Studio album by Bryan Adams
- Released: 12 February 1980
- Recorded: November 1979
- Studios: Manta Sound (Toronto, Ontario) Pinewood Studios (Vancouver, British Columbia)
- Genre: Rock
- Length: 31:11
- Label: A&M
- Producers: Bryan Adams; Jim Vallance;

Bryan Adams chronology
|  | Bryan Adams (1980) | You Want It You Got It (1981) |

Singles from Bryan Adams
- "Hidin' from Love" Released: March 24, 1980; "Give Me Your Love" Released: July 14, 1980;

= Bryan Adams (album) =

Bryan Adams is the debut solo studio album by Canadian singer-songwriter Bryan Adams, after previously being the lead vocalist of Canadian hard rock band Sweeney Todd. The album was released in February 1980 by A&M Records. "Hidin' from Love" reached number 64 and "Give Me Your Love" reached number 91 on Canada's RPM 100 Singles chart.

Professional ratings
Review scores
| Source | Rating |
| AllMusic | Star Half star |
| The Encyclopedia of Popular Music | Star |
| The Rolling Stone Album Guide | Star |

== Production and release ==
In early 1978, Bryan Adams teamed up with Jim Vallance (formerly of Canadian band Prism) to form a songwriting duo. A&M Records signed the pair as songwriters, not long before signing Adams as a recording artist. He worked on the debut album for the balance of 1979 with it being released on 12 February 1980.

The first single was "Hidin' from Love" in 1980, peaked at number 43 on the Billboard dance charts, which was followed up by "Give Me Your Love" and "Remember". Although the album never received any US notoriety on its debut, it was the door opener that led to getting radio play, tours, management, agents and the music business in general, interested in the 20-year-old songwriter.
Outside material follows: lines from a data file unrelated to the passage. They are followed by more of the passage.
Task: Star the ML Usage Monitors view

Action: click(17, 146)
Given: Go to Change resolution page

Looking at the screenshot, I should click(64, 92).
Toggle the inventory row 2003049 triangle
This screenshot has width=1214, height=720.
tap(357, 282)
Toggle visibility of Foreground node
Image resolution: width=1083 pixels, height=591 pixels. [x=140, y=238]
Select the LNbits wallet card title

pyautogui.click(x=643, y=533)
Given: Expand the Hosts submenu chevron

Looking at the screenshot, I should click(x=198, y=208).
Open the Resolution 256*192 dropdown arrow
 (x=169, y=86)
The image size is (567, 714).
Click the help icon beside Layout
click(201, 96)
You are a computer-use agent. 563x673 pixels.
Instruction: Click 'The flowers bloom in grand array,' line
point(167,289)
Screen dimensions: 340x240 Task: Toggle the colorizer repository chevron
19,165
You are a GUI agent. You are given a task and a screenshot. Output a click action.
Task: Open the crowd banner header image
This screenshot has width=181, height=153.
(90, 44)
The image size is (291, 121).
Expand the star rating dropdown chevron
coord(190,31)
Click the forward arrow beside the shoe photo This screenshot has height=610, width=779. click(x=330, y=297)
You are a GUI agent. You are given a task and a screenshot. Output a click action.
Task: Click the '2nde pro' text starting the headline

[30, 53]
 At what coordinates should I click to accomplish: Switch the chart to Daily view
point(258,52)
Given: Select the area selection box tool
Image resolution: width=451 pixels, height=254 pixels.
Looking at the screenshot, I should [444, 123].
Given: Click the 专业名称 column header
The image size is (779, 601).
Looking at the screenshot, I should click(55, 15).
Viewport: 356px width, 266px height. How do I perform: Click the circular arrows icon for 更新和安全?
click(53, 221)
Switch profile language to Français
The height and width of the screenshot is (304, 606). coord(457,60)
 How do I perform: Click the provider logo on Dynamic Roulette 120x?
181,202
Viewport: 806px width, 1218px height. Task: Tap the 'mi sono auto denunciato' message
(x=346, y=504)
The first tour was across Canada playing clubs and colleges. It was during this time that Adams developed the songs for the US breakthrough album You Want It You Got It (1981).

== Track listing ==

Side one
| No. | Title | Writer(s) | Length |
|---|---|---|---|
| 1. | "Hidin' from Love" | Adams; Vallance; Eric Kagna; | 3:17 |
| 2. | "Win Some, Lose Some" | Adams; Vallance; Kagna; Paul Dean; | 3:47 |
| 3. | "Wait and See" | Adams; Allee Willis; | 3:05 |
| 4. | "Give Me Your Love" | Adams | 2:54 |
| 5. | "Wastin' Time" | Adams | 3:34 |

Side two
| No. | Title | Length |
|---|---|---|
| 6. | "Don't Ya Say It" | 3:21 |
| 7. | "Remember" | 3:41 |
| 8. | "State of Mind" | 3:15 |
| 9. | "Try to See It My Way" | 4:03 |
| Total length: |  | 31:11 |

2012 Japanese SHM-CD bonus track
| No. | Title | Length |
|---|---|---|
| 10. | "Remember" (from Live at the Budokan) | 3:49 |
| Total length: |  | 34:58 |

== Personnel ==
- Bryan Adams – vocals, guitars, piano, producer
- Jim Vallance – keyboards, guitars, bass, drums, producer

Guest musicians
- Peter Bjerring
- Marek Norman
- Jeff Baxter
- Jim Clench
- David Hungate
- Tom Szczesniak
- Fred Turner
- Dick Smith
- Gene Meros
- Colina Phillips
- Sharon Lee Williams

Production
- Hayward Parrott – recording
- Alan Perkins – additional recording
- Geoff Turner – additional recording
- Joe Laux – recording assistant
- Paul MacDonald – recording assistant
- Gene Meros – recording assistant
- Dave Taylor – recording assistant
- Bob Schaper – mixing
- Mike Reese – mastering
- Sunset Sound (Hollywood, California) – mixing location
- The Mastering Lab (Hollywood, California) – mastering location
- Chuck Beeson – art direction, design
- Mark Hanauer – photography

== Charts ==

Weekly chart positions for Bryan Adams
| Chart (1980) | Peak position |
|---|---|
| Canadian Albums (RPM) | 69 |

==Notable cover versions==
- In 1981, former Fleetwood Mac frontman Bob Welch covered "Remember" on his 1981 self-titled solo album.
- In 1982, "Hidin' from Love" and "Remember" were covered by the British group Rosetta Stone. Their version of "Hidin' from Love" reached No. 46 on Canada's RPM 100 Singles chart.